Comments

  • Mostly on change: When the High Court decided that there was an implied right of free speech in Australia, they added to the constitution. When the Commonwealth Government, the state governments, and the British Government passed the Australia Acts, they also added to the constitution. Neither however changed the Constitution.

    The Australian referendum process is overly rigourous. Absolute majorities in both houses, a majority of states and a majority of electors - a triple majority - pretty difficult. Which is why we have such a high failure rate, 38 of 47 have failed.

    The correct figure is 36 of 44, actually.

    On the first of the majorities, I cannot see why any constitutional alteration should pass without Parliamentary approval; are there any states which allow their constitution to change without approval by the relevant legislative bodies? How productive has this been? (I understand the Californian constitution is a bit hm).

    On the final of the majorities, I cannot see why any constitutional alteration should pass without Popular approval. I especially cannot see why a republican constitution should allow this. The state exists at our sufferance, to serve us. It should hardly be too much to ask for us to be consulted before our contract is changed.

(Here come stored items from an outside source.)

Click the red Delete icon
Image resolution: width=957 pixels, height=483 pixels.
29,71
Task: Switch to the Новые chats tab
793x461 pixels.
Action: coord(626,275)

    On the remainder, only five referenda have failed because of the majority of states requirement. That leaves a massive 31/44 which a majority of people have refused to change. Referenda in Australia have failed not because of the number and type of majorities—they\'ve failed because the Australian people don\'t want them. You\'ll also note that most referenda that passed passed in conjunction with proposals that failed, and the numbers when this didn\'t happen were significantly different, anyway. Australians aren\'t just rejecting proposals for change, they\'re rejecting specific referenda, with which they don\'t agree.

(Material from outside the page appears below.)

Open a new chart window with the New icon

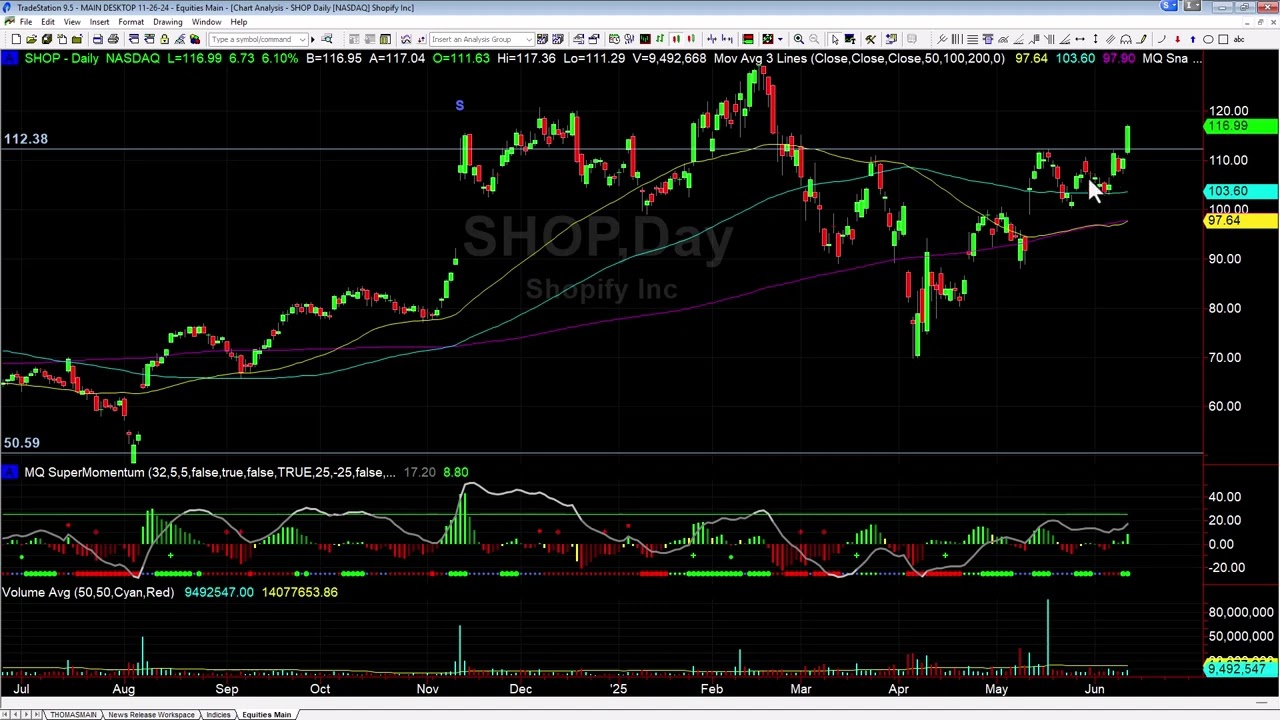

    Further, how many of these failures are because the same proposal (or largely the same proposal) were rejected on different occasions?

    Not all change is good change. And even for the radical Swiss constitutional changers, if you compare not just numbers, but the nature of the changes, do you get a different perspective (I don\'t know where data on the Swiss referenda are, and I\'m too tired to search for it at 2 am!) How many of the Swiss constitutional changes were power grabs and Republics We Had To Have?

    It can be inferred that the referendum process can stifle constitutional change.

    And so too can PINs stifle the withdrawal of money from bank accounts. This doesn\'t seem to be a bad thing ... ?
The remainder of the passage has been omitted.